(Stored data)
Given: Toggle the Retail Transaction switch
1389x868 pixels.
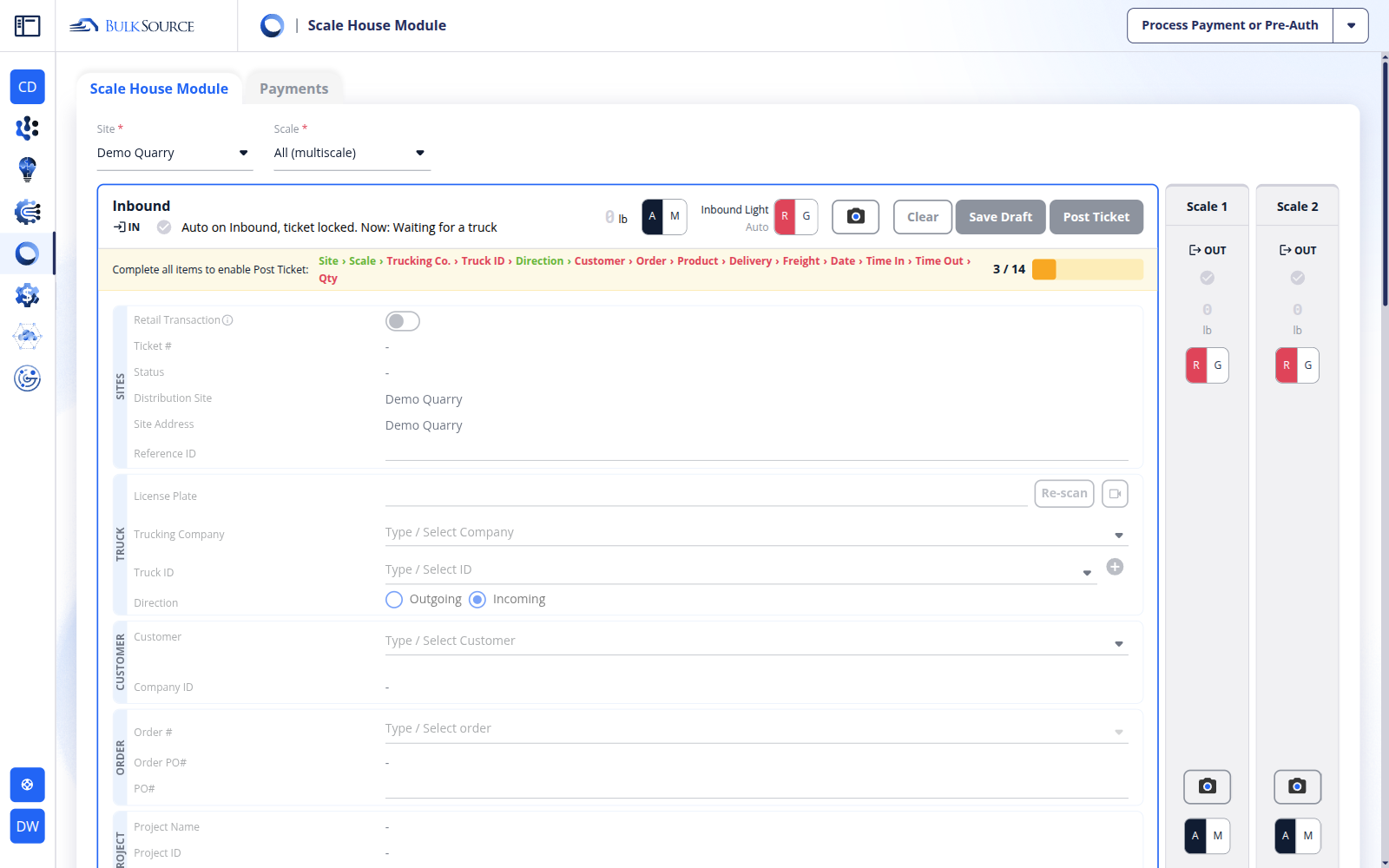Looking at the screenshot, I should tap(403, 321).
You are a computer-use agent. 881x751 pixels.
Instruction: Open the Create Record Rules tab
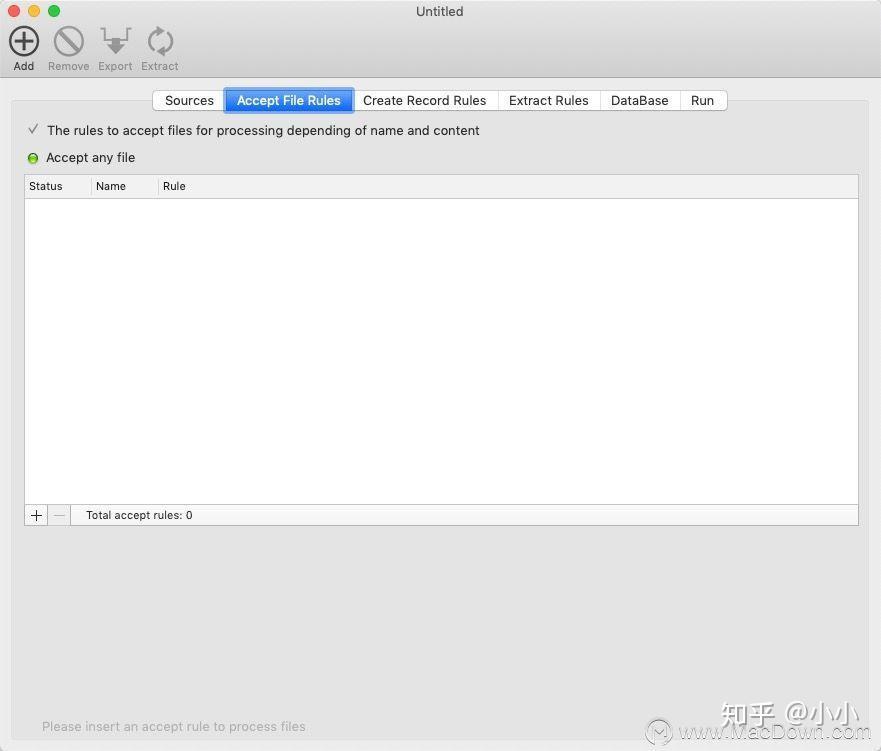pos(424,100)
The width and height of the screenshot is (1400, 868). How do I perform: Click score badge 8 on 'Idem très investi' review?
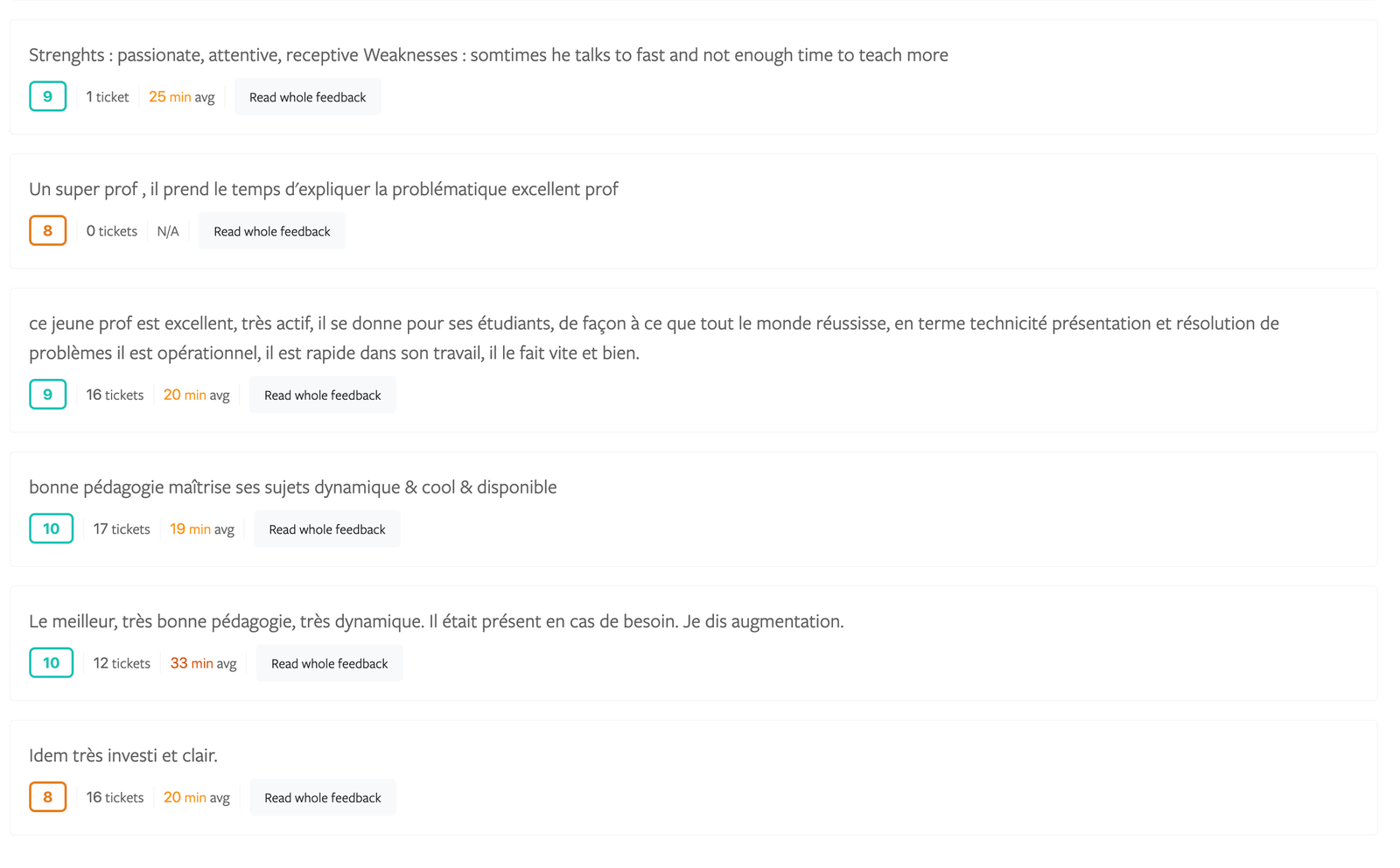click(x=47, y=797)
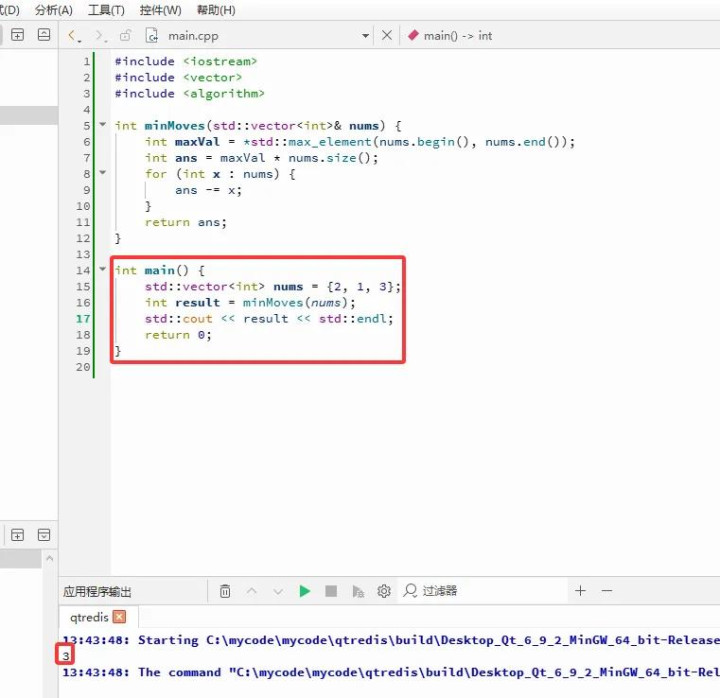Click the 过滤器 filter input field
Screen dimensions: 720x698
coord(480,591)
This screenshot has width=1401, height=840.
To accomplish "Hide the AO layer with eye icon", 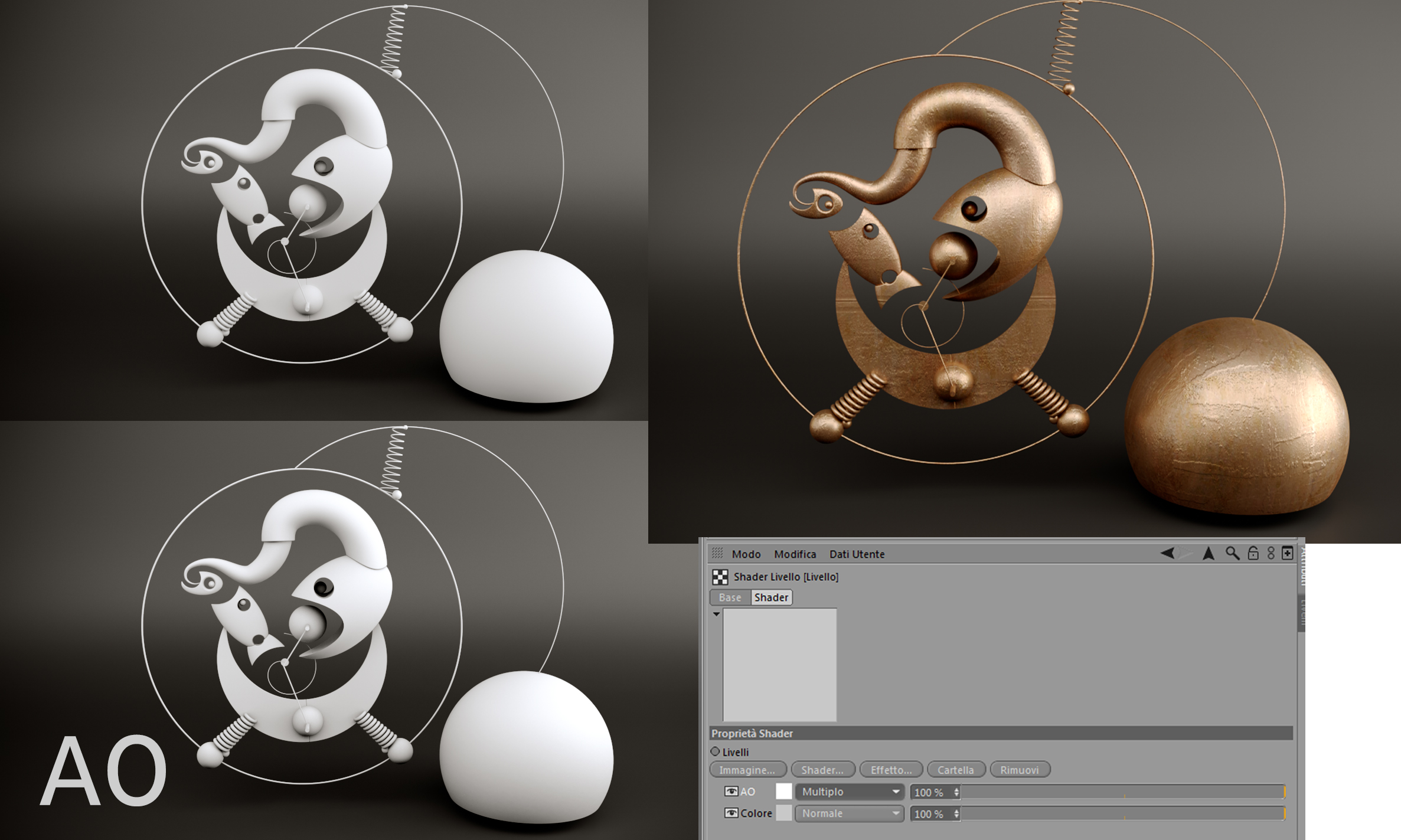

### AIM
Return every row above verbatim, omitting the pictures.

### THE RESULT
Given: Toggle the Retail Transaction switch
1389x868 pixels.
Looking at the screenshot, I should tap(403, 321).
You are a computer-use agent. 881x751 pixels.
Instruction: Open the Create Record Rules tab
pos(424,100)
The width and height of the screenshot is (1400, 868). How do I perform: Click score badge 8 on 'Idem très investi' review?
click(x=47, y=797)
Click the 过滤器 filter input field
Screen dimensions: 720x698
coord(480,591)
This screenshot has width=1401, height=840.
To accomplish "Hide the AO layer with eye icon", 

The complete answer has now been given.